▶ _ITEMS_
--- START ---

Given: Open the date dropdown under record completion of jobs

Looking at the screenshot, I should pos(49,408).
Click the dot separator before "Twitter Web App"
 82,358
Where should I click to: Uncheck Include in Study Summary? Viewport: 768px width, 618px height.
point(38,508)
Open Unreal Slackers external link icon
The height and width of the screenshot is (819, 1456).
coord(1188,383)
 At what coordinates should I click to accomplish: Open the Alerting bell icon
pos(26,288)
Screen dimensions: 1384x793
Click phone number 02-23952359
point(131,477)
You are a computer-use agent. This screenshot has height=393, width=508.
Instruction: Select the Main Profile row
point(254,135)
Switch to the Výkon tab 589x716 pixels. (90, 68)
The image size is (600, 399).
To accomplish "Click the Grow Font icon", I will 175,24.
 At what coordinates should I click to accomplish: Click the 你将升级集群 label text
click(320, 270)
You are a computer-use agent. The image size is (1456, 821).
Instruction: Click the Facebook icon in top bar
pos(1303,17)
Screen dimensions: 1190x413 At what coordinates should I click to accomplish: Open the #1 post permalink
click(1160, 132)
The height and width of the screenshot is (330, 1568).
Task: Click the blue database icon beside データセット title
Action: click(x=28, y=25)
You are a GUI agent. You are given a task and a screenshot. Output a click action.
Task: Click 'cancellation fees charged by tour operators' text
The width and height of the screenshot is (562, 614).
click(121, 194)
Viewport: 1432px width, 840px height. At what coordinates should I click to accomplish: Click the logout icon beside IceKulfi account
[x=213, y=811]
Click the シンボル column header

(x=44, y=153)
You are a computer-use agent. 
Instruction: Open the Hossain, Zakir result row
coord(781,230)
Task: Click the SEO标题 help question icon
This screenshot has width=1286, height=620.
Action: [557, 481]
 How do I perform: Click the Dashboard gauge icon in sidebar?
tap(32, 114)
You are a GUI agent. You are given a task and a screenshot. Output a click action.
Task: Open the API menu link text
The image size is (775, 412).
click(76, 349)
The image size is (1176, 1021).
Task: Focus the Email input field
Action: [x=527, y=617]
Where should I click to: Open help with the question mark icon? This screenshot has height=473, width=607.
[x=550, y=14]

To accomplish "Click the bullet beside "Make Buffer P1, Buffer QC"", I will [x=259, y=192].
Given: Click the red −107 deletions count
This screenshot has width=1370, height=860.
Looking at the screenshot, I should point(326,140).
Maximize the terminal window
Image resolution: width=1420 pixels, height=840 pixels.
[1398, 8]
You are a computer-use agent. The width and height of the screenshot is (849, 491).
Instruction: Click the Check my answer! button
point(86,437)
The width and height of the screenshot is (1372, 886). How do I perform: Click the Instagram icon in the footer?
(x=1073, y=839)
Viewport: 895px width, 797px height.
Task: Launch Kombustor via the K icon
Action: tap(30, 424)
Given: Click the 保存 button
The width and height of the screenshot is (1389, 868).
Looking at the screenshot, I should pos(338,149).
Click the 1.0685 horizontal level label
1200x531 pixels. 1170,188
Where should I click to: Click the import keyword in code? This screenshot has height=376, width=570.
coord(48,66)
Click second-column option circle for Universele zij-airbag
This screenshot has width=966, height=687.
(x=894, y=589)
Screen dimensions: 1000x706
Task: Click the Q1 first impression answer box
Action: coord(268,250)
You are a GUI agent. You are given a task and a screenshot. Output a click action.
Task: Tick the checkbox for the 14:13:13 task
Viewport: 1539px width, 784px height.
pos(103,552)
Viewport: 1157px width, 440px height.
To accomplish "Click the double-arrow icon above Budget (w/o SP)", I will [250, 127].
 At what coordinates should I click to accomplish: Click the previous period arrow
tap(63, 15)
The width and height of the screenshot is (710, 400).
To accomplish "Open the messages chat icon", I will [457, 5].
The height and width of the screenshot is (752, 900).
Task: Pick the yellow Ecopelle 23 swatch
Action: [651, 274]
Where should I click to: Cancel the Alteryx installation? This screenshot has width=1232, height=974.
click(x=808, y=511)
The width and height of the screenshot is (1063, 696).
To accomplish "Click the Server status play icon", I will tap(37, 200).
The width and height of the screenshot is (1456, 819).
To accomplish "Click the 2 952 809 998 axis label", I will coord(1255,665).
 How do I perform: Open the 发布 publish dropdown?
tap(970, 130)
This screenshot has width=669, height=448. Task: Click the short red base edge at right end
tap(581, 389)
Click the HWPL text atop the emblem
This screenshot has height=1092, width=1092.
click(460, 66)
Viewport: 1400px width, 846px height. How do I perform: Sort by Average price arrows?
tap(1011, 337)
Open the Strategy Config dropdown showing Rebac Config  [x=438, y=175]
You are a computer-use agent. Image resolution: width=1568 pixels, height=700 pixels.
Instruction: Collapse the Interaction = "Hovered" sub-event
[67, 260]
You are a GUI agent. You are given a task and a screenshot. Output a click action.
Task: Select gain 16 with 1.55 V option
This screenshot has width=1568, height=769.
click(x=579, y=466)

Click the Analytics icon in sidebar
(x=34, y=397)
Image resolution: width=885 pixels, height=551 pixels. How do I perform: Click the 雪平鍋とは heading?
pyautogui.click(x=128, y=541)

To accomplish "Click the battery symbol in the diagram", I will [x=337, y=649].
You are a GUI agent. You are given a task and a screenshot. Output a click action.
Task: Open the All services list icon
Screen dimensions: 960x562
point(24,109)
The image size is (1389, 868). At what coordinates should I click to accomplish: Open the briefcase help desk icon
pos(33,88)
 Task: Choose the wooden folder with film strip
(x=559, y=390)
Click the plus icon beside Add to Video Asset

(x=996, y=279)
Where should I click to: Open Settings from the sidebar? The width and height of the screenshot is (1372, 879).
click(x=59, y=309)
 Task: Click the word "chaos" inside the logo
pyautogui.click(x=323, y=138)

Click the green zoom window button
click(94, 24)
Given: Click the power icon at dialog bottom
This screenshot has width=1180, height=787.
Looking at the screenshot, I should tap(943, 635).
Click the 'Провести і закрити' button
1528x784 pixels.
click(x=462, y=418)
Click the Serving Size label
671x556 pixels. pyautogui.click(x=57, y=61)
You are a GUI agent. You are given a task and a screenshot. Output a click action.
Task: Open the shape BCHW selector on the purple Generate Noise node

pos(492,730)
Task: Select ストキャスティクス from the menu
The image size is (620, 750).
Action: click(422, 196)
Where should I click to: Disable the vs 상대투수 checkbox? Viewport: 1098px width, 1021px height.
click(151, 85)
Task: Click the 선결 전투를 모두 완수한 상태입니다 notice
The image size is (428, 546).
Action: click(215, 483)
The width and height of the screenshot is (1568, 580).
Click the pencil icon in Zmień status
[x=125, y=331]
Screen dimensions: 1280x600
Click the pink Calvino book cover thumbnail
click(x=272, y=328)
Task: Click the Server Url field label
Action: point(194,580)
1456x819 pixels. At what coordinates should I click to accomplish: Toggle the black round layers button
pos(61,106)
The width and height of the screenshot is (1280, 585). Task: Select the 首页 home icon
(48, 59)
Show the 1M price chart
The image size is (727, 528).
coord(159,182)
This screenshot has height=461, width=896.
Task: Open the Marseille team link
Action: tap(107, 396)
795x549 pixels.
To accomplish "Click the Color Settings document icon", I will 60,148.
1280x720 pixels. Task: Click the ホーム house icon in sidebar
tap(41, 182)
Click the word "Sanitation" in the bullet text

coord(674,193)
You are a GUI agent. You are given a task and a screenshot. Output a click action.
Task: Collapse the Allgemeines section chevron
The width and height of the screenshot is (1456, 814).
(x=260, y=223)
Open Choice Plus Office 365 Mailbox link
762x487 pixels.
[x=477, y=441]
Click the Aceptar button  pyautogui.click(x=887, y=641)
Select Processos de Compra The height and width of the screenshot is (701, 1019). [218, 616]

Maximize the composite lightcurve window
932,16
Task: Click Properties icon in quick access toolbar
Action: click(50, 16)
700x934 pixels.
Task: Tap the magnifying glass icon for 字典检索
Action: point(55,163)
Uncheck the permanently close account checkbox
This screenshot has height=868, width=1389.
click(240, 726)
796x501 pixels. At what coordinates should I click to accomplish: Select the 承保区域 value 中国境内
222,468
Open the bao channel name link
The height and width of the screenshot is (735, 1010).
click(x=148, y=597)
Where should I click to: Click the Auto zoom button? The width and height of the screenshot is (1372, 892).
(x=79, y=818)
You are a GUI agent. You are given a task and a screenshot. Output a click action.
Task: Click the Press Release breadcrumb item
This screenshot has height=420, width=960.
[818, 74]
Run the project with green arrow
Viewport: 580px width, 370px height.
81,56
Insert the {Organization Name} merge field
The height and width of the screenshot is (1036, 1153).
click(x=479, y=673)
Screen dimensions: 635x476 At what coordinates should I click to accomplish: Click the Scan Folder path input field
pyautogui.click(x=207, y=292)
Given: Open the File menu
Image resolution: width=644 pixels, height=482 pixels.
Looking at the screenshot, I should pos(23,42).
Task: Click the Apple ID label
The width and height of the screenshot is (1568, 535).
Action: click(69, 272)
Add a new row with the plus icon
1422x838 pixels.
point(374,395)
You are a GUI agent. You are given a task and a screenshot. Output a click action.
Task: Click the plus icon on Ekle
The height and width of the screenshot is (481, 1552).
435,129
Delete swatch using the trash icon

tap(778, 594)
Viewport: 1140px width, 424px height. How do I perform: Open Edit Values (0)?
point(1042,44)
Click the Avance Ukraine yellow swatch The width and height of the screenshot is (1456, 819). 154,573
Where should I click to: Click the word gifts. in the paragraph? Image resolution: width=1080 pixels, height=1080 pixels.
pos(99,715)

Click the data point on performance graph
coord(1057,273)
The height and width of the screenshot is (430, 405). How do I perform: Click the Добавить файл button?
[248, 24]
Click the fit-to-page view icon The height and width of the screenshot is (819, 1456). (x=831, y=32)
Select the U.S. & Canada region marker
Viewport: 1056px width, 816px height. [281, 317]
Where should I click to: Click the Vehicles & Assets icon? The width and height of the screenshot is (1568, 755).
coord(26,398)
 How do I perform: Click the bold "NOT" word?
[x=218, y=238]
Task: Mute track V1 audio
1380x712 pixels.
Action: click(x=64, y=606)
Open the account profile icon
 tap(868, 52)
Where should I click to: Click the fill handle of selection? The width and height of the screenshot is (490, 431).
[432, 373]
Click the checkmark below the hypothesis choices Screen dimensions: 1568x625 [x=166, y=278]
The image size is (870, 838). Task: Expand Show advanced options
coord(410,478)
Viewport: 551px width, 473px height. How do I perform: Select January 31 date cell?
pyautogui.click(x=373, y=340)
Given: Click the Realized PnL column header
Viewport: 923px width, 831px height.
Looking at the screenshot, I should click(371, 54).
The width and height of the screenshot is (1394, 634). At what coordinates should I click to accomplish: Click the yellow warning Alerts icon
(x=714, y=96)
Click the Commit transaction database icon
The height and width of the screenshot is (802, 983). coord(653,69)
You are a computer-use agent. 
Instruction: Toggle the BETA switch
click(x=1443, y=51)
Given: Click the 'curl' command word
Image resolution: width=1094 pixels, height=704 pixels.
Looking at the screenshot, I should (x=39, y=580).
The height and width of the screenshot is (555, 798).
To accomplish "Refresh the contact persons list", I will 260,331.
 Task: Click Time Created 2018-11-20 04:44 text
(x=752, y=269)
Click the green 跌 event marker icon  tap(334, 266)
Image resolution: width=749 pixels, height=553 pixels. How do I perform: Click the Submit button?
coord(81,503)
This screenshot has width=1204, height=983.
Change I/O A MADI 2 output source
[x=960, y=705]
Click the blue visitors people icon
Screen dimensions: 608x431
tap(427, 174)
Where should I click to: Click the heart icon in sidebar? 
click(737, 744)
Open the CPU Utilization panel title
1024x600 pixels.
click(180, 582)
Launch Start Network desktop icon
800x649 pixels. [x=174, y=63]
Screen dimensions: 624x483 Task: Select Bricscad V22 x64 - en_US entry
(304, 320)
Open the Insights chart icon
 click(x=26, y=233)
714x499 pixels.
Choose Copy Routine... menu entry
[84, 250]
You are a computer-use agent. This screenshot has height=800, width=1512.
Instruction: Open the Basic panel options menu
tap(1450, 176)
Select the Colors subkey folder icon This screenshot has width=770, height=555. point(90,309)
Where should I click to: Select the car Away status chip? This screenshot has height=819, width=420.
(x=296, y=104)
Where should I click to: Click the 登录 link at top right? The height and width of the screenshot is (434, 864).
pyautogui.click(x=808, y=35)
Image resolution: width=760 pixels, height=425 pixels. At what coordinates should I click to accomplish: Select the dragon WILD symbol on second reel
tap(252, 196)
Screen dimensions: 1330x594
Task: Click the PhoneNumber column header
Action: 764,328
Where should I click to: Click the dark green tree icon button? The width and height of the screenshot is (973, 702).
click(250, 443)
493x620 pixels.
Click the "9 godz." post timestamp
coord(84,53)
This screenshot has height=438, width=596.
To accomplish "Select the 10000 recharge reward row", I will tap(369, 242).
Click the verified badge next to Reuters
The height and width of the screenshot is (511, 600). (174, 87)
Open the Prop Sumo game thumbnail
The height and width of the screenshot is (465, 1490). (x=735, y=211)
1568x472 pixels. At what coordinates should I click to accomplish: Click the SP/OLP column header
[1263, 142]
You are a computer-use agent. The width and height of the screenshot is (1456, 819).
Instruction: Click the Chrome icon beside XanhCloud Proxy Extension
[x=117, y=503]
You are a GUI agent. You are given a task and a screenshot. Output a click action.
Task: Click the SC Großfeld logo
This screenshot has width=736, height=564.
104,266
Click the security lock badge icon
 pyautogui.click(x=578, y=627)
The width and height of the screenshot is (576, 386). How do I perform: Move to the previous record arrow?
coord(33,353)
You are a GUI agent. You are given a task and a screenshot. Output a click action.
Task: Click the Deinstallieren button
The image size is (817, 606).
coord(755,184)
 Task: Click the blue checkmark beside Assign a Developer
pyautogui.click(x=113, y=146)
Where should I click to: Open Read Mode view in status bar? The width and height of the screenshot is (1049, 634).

--- END ---

▶ _WHAT TO WORK ON_
Find every line in the items above that contains the string "swatch" and copy each one. Matching is case-sensitive.

▶ _SOLUTION_
Task: Pick the yellow Ecopelle 23 swatch
Delete swatch using the trash icon
Click the Avance Ukraine yellow swatch The width and height of the screenshot is (1456, 819). 154,573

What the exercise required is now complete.